Dataset rows:
----------------------------------------

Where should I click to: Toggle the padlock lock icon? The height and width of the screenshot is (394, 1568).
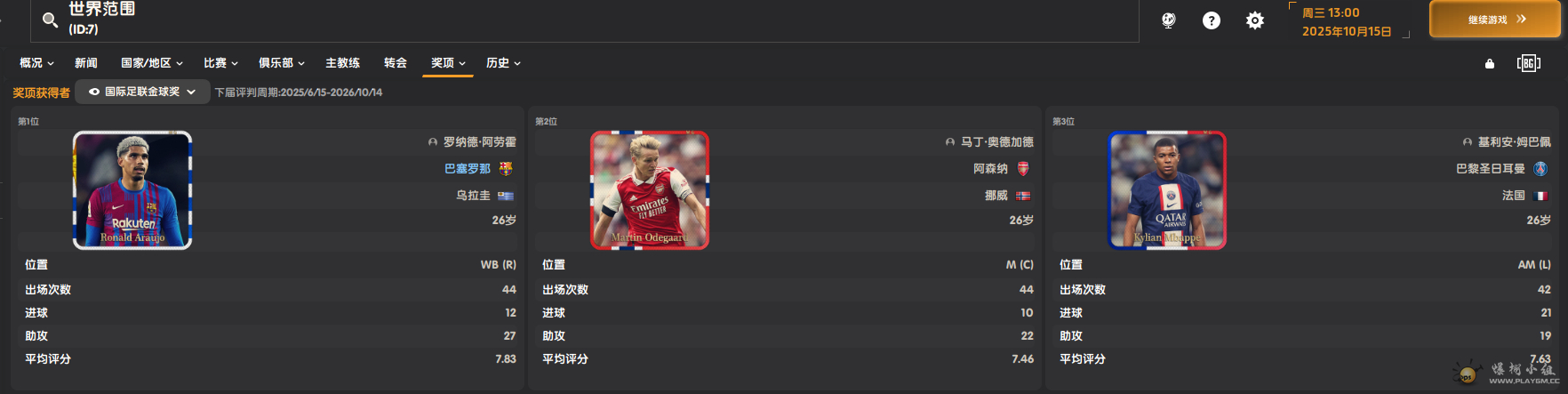tap(1490, 63)
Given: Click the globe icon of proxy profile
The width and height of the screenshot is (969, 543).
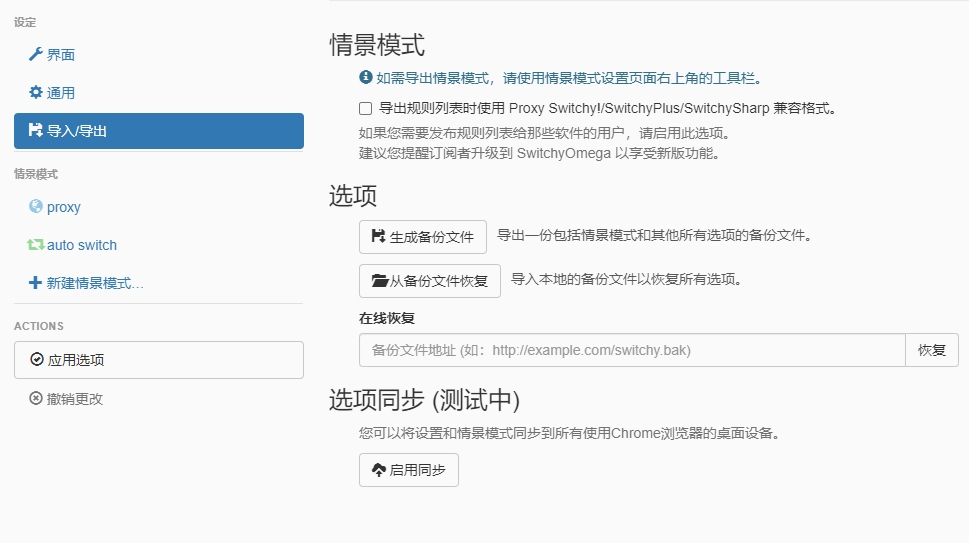Looking at the screenshot, I should 36,207.
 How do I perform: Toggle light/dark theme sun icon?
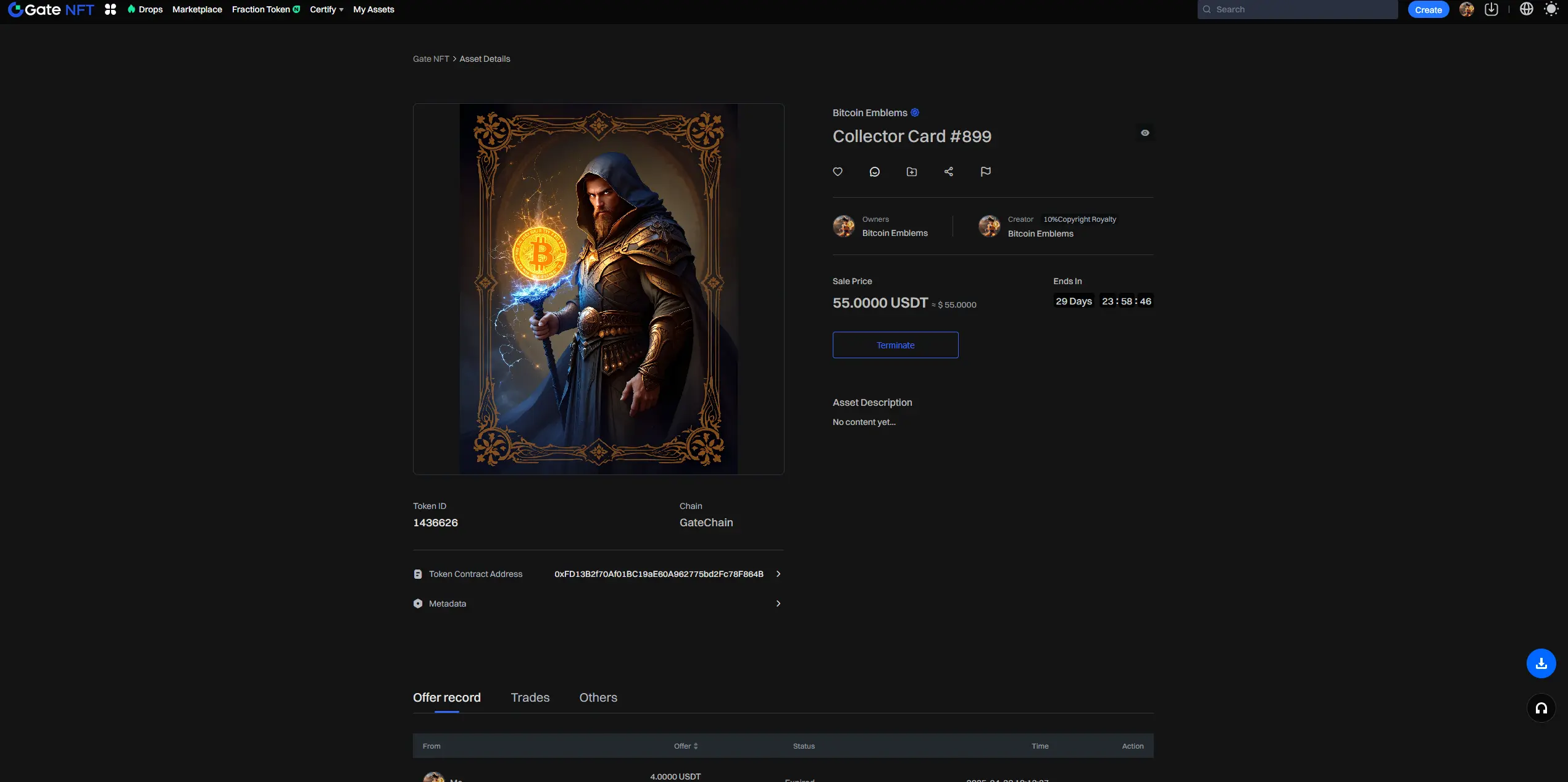[1551, 9]
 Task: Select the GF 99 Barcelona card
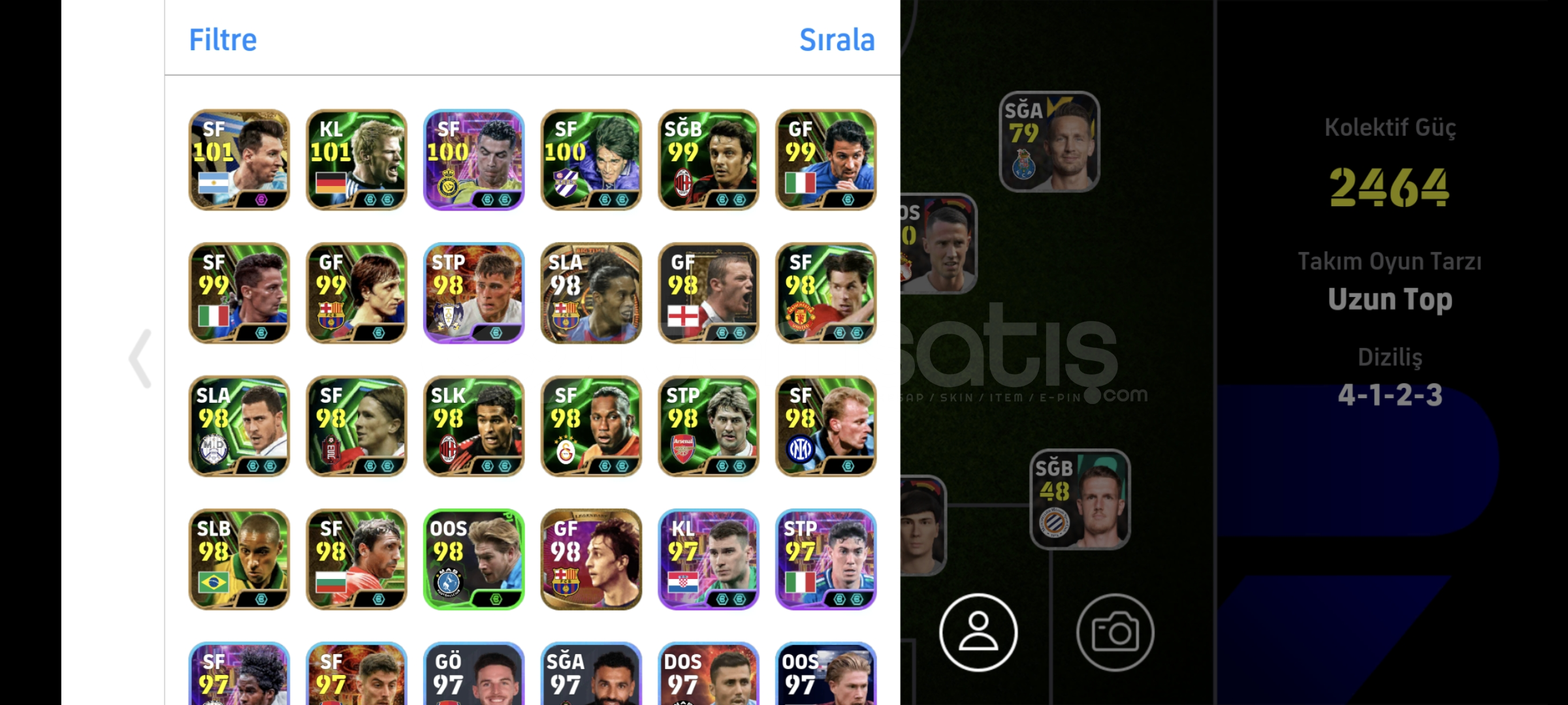coord(357,293)
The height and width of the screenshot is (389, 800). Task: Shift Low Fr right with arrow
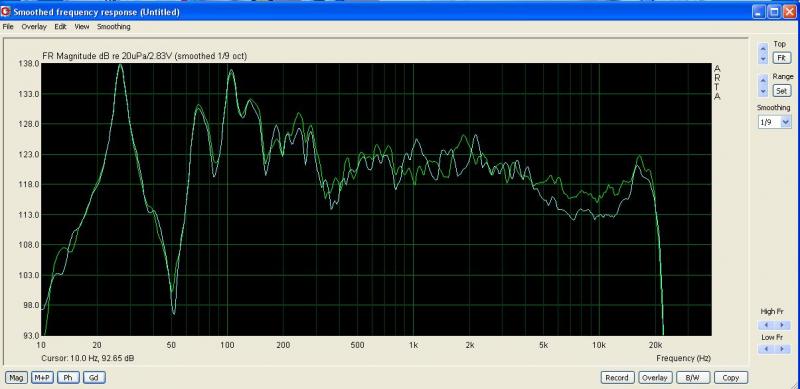pyautogui.click(x=782, y=349)
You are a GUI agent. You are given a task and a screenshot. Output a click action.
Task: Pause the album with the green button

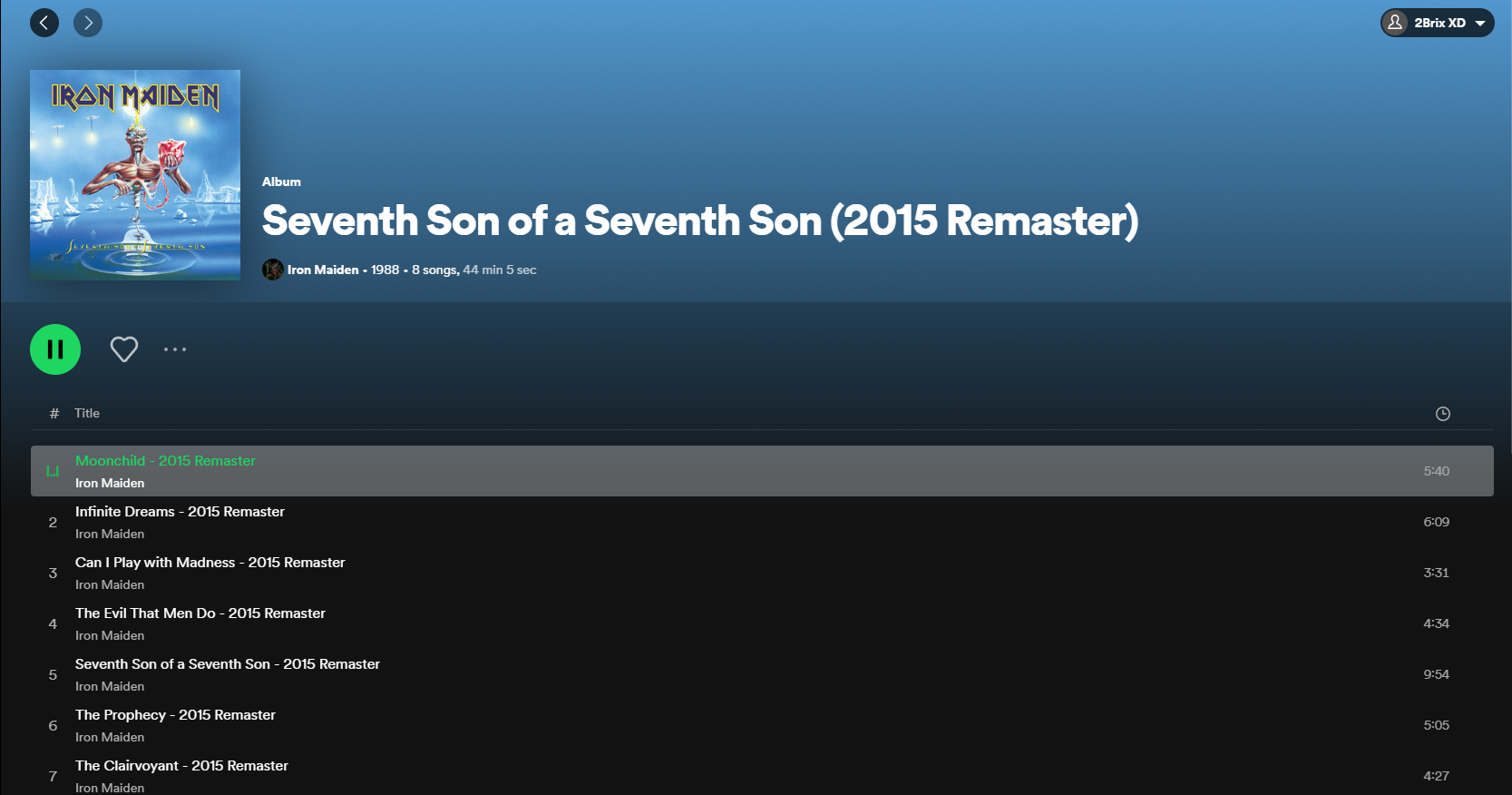coord(55,349)
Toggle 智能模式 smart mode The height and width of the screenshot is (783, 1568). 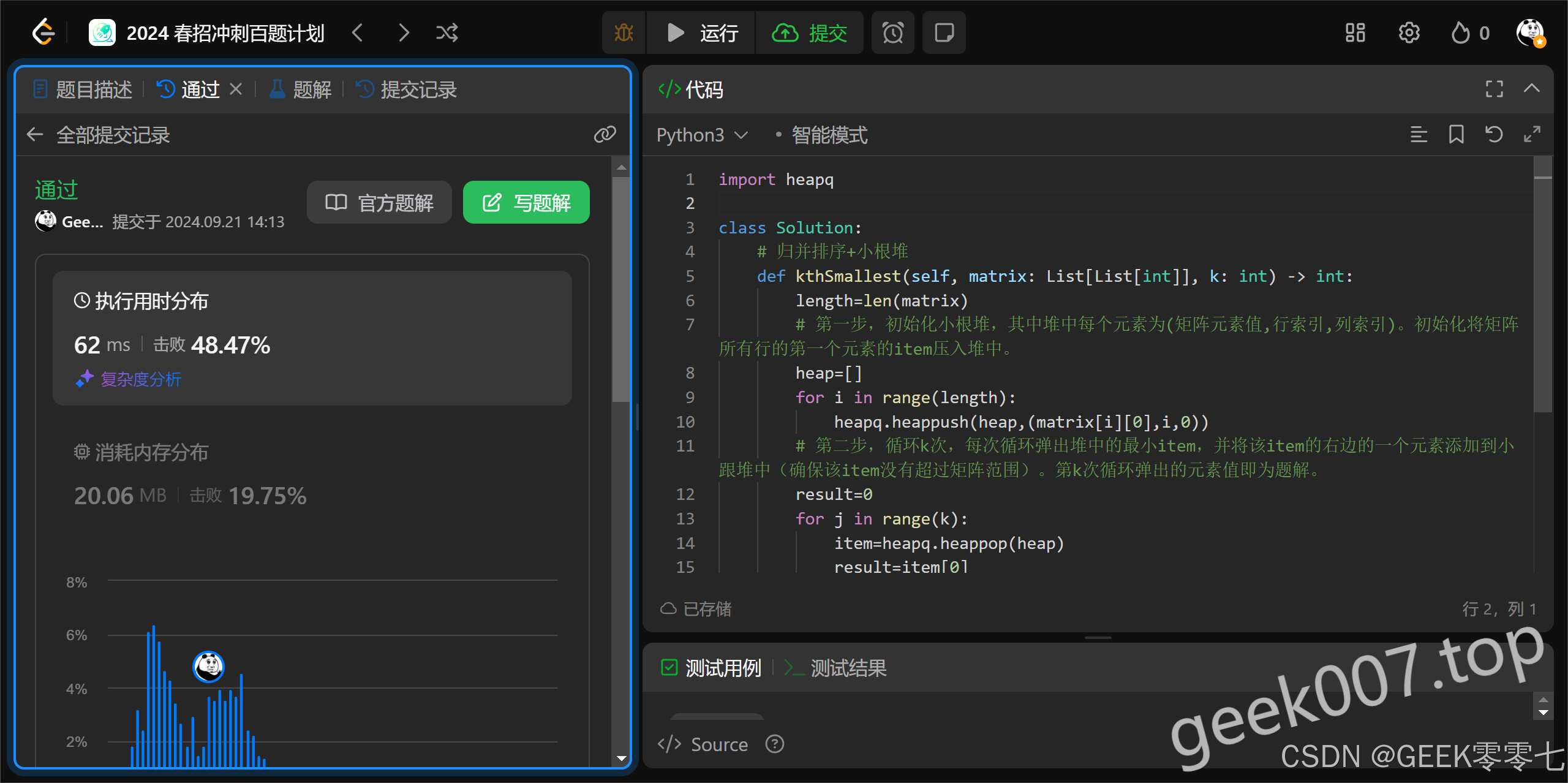pyautogui.click(x=828, y=135)
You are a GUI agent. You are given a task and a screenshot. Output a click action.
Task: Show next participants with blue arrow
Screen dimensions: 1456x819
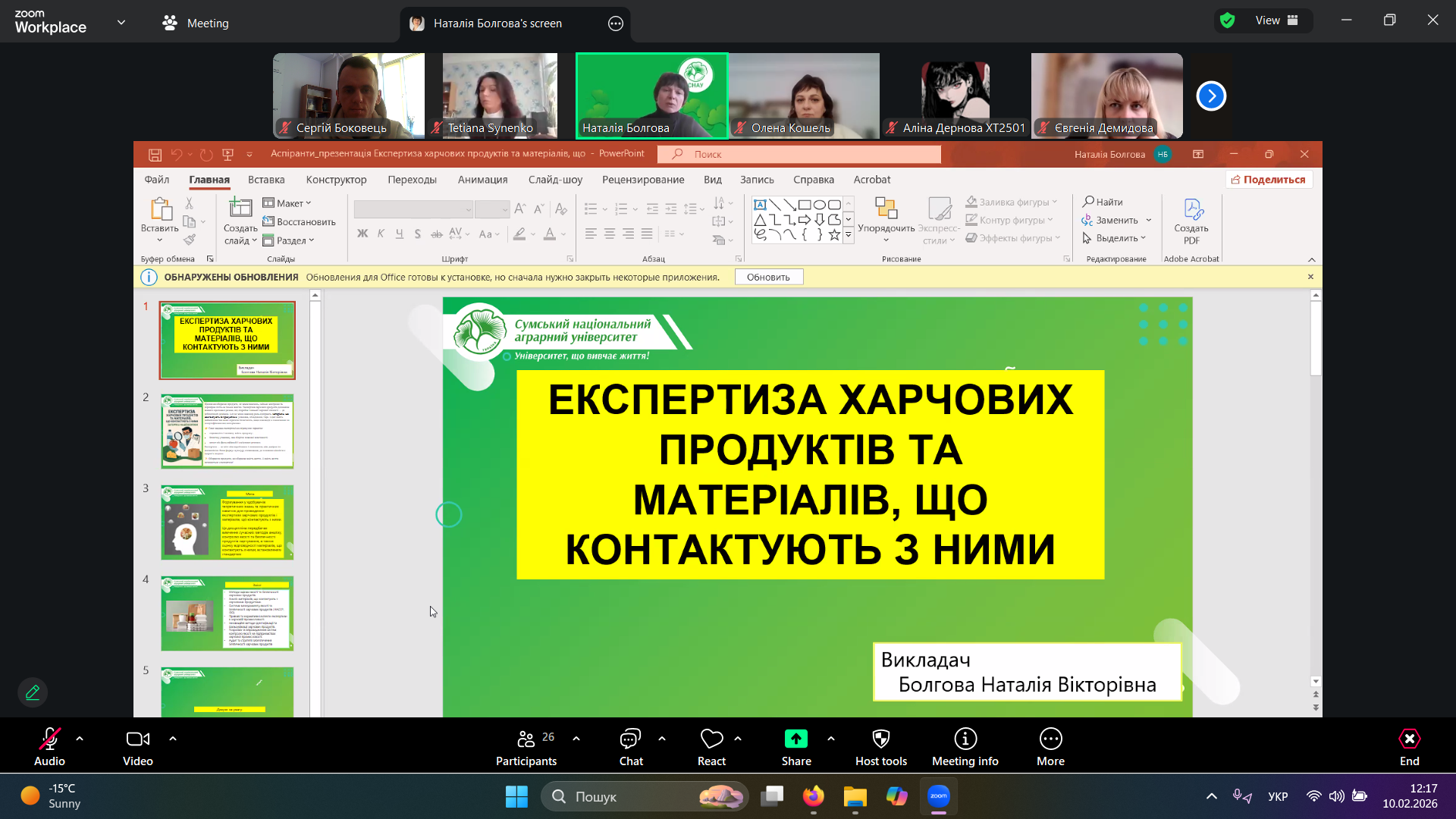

----------------------------------------

Job.
Update the listing from its first line through the line containing "Looking at the screenshot, I should 36,207.", replacing "globe" with "world" and changing nothing else. Leave the pictures out of your answer.

The reply.
Where should I click to: Toggle the padlock lock icon? The height and width of the screenshot is (394, 1568).
tap(1490, 63)
Given: Click the world icon of proxy profile
The width and height of the screenshot is (969, 543).
Looking at the screenshot, I should 36,207.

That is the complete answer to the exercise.